• Collected data entries:
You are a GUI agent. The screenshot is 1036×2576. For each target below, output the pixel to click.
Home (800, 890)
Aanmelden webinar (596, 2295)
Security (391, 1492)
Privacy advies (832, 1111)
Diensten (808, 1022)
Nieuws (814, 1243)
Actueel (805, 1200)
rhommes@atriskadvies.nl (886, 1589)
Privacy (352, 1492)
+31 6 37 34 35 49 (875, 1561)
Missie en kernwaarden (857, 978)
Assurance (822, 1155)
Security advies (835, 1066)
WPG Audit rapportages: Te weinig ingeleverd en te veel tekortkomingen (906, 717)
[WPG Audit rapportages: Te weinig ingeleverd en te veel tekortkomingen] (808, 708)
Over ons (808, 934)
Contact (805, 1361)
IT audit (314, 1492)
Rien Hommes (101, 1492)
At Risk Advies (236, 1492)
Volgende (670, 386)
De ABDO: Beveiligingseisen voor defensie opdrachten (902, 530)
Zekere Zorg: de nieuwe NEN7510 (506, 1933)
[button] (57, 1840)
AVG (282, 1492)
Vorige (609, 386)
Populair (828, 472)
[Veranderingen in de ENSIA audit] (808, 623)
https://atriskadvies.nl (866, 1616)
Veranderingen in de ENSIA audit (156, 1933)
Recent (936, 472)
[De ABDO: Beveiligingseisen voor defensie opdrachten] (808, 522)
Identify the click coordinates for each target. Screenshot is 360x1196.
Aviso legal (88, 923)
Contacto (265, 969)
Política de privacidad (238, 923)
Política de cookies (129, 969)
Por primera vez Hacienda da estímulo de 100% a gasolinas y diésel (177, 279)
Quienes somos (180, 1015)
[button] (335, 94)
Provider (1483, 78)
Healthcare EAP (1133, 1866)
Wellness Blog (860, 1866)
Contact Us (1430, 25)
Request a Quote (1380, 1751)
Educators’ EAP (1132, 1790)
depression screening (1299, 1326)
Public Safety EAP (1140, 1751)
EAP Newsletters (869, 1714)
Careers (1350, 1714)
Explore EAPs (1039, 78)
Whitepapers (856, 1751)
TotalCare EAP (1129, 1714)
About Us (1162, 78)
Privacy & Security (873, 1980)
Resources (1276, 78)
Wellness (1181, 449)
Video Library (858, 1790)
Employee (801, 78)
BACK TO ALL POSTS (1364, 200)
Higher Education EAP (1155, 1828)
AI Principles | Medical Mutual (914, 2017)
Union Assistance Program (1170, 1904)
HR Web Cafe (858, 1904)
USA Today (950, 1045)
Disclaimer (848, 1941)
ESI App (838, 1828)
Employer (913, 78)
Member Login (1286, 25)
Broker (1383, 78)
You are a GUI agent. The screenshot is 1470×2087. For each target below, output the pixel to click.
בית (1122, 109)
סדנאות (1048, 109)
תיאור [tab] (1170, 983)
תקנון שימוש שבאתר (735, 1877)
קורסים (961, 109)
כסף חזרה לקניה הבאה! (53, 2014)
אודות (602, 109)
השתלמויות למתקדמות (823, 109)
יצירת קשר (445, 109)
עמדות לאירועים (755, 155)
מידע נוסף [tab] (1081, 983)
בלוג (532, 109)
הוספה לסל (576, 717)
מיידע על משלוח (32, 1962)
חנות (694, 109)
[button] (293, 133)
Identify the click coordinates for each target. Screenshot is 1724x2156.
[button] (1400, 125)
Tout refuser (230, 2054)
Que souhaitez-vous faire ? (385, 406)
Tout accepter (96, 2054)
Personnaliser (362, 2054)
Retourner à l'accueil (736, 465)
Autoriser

• Activity: Reproduce verbatim the lines above, from the line with "Home (800, 890)" through the line with "Security advies (835, 1066)".

• Reply:
Home (800, 890)
Aanmelden webinar (596, 2295)
Security (391, 1492)
Privacy advies (832, 1111)
Diensten (808, 1022)
Nieuws (814, 1243)
Actueel (805, 1200)
rhommes@atriskadvies.nl (886, 1589)
Privacy (352, 1492)
+31 6 37 34 35 49 (875, 1561)
Missie en kernwaarden (857, 978)
Assurance (822, 1155)
Security advies (835, 1066)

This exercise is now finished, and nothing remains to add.